Duplicate Content Issues

Amanda Watlington
She says its an exciting topic, because she’s seeing a lot of it. (She’s talking very loud and enunciating powerfully).
Typical causes of duplicate content

  • Multiple domains
  • Re-designs
  • cms
  • subdomains
  • landing page
  • syndicated, scraped or shared content

Tools for detection, your ability to search is your best tool, use a 10 word unique snippet, she lists a few tools.
Multiplte domains
they can occur when ownership of domains changes, when domains are purchased, when there is an IT and marketing disconnect or lots of changes in personell.
She’s using the example of http://www.monkbiz.com vs http://www.monkeybuisness.com the second domain was purchased later .
Use the unique snippet and check the content, check for redirections, 200 vs 301, and change them to 301. Remember when there is one there may be more.

site redesign
When a site is redisggned and the urls are changed without an seo plan in place. no type of site is immune. Platform changes (html to php) site with good search traction will simply have a bigger footprint to fix.
she’s using ferretfashioon.com as an example.
Check for more pages in the engines than the site has.
depending on how the site is built this can be done via series of rules, 404 trapping
301 redirects
make sure any actions give the results you want
forward planning beats follow up.
make sure you have a custom 404.

ussually drive directly from the platform, sometimes the results of how products are merchandized, look for the problem at the product level page. she’s using a lightiing store as an example.
This is a very disjointed, badly organized session and the loudness of her speaking is harsh.
check product-level pages.
typically this problem requires a complete URL re-archetecture. The goal is to have a single url associated with a product page, no matter where it is linked to from the categories. this is not easy and the fix depends on the site’s system.

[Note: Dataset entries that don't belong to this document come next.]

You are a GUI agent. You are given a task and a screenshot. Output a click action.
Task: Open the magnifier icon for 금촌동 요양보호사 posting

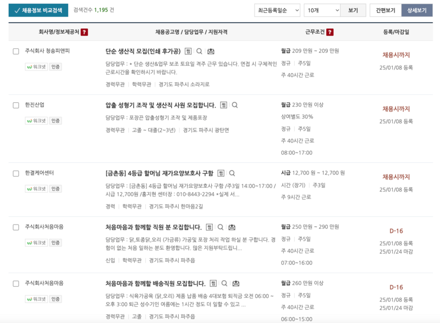pyautogui.click(x=232, y=172)
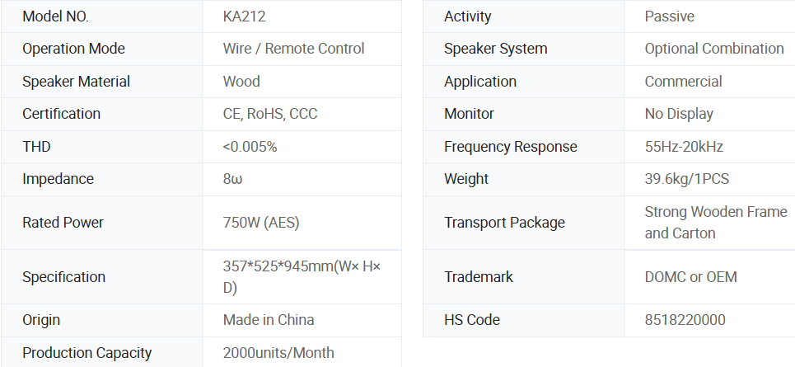
Task: Select the THD value <0.005%
Action: click(x=250, y=147)
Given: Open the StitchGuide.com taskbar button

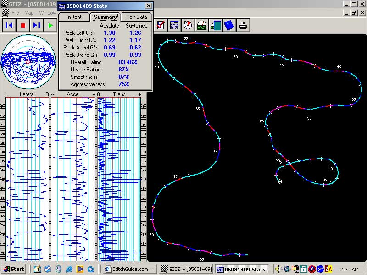Looking at the screenshot, I should [x=130, y=269].
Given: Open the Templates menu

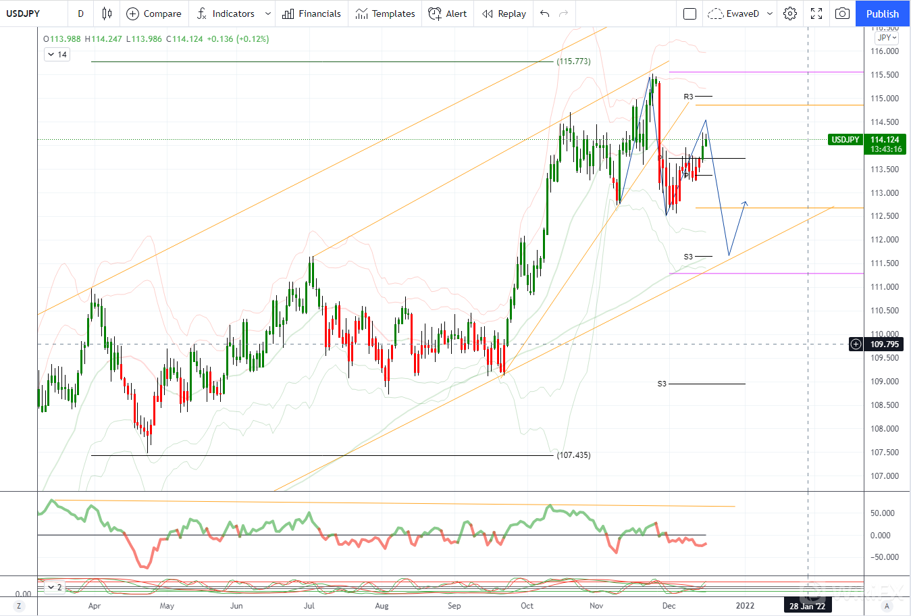Looking at the screenshot, I should [x=385, y=14].
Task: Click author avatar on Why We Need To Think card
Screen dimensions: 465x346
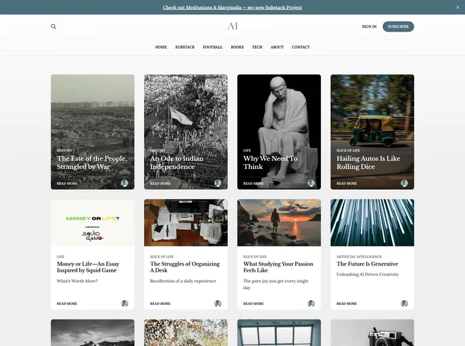Action: (311, 183)
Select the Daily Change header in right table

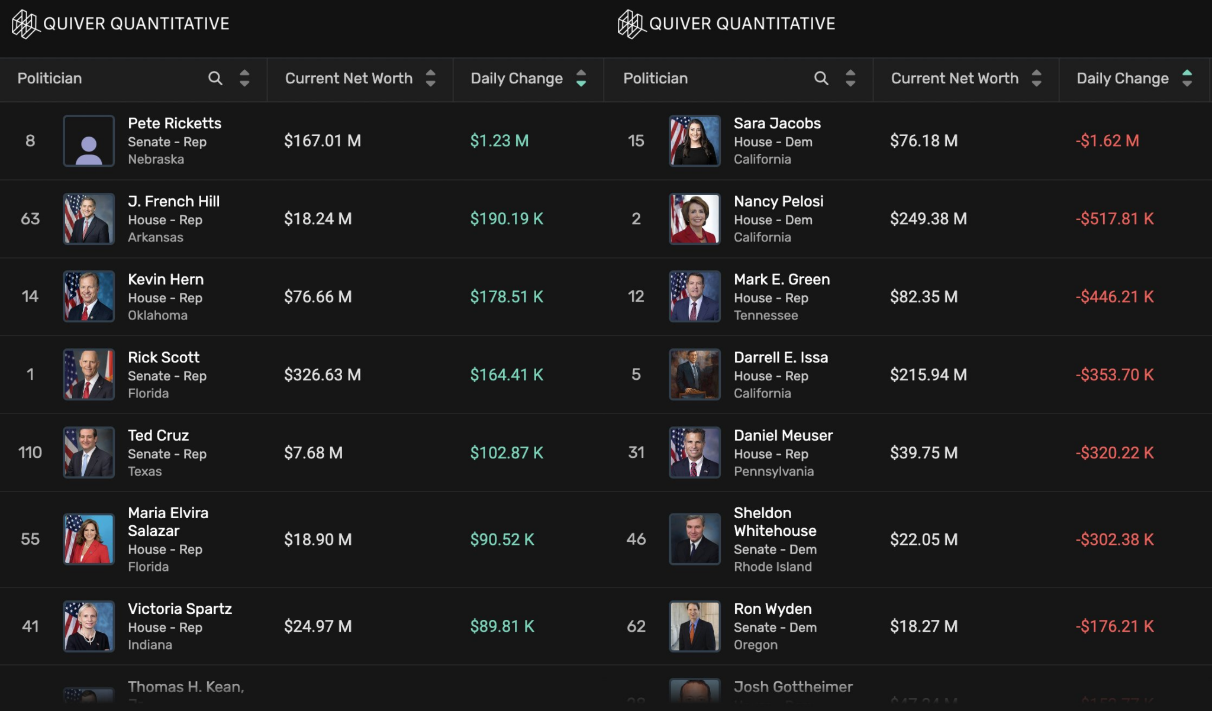pyautogui.click(x=1122, y=78)
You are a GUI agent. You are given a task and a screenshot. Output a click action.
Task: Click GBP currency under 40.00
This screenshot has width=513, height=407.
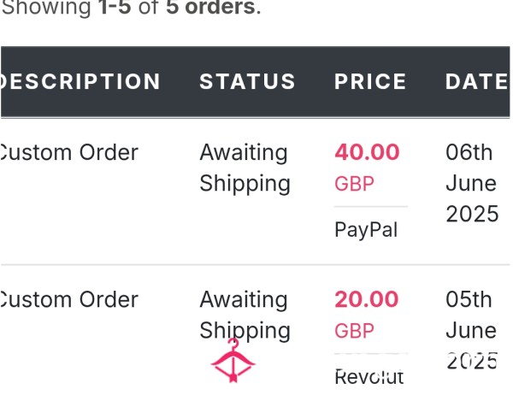(354, 184)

multinationals and coprorate sites often have this problem.
an example is vermin.com which also have information on rats and mice, so they have made rats.vermin.com and they have mice.vermin.com
its not hard to detect if you know the reasons behind it.
to repair this treat them as seperate sites, content strategy should be used to make sure that the same content does not appear more than once.

landing pages
When a webmaster is testing multiple creatives and landings.
look at the search results, this is not a repair issue, this is a prevention issue.
use 301’s if this happens, but use a robots.txt before it happens prevent it before it happens

syndication and scraping
large sites are targets, some are the result of contractual agreements
there are legal issues.
vermins.com makes their content available to rodents.com, this happens often with manufacturers.
normally you can just ask where the content comes from
to fix it you must try to ad value and uniquify the content.
discuss scrapers with your legal department.

Bill Slawski SEObyTheSea
The main problem with duplicate content is that SEs don’t want to show the same content over and over, but which version do they show? are there crawling issues related to having lots of the same page?
Large commercial site with 3500 pages, but google showed 95k pages, and he started seeing some patterns, one page showed up in ggoogle 15k times with different URLs, it was a lotus site. there were little widgets that expanded pieces of data, some pages had 21 of the widgets and each click produced a new URL which was getting indexed. Internal link pop was suffering and not all the pages on the site were being indexed, the widget was changed to javascript that didn’t create new URLs, the rankings went up and the number of pages in google went down.
Sites that practice ecomerce, but take prod descriptions right from manuf. when lots of other people do the same thing you’re hurting yourself. you should get unique content
alternate print pages, you can use alternate styles instead of alternate styles, or use robots or no-index meta tags on the print pages
syndicated feeds, most people like to use full feeds, but bloglines sometimes ranks better than your blog, how do you become the authority
cannonical domain name issues, 301 the non-www urls. it is a flaw with MSN’s algo that redirected pages may be classified as duplicate.
session ids, multiple data variables, keep stuff simple, risk mitigation, keep it simple as possible and don’t let the SEs decide.
pages with content that is too similar, title, meta, navigation are all the same, don’t just change little bits of pages.
copyright infringement some pages get copied so much its not possible to run to the legal dept everytime, the key is to make your page the authority.
subdomains, a site sells subdomains as a premier service, each one had a lot of the same pages on each one.
article syndication is it worth doing article synidation, they bring in pages, if the pages are different enough they might get indexed.
mirror’d sites may get ignored at the time crawling, which mirror’d site shows up.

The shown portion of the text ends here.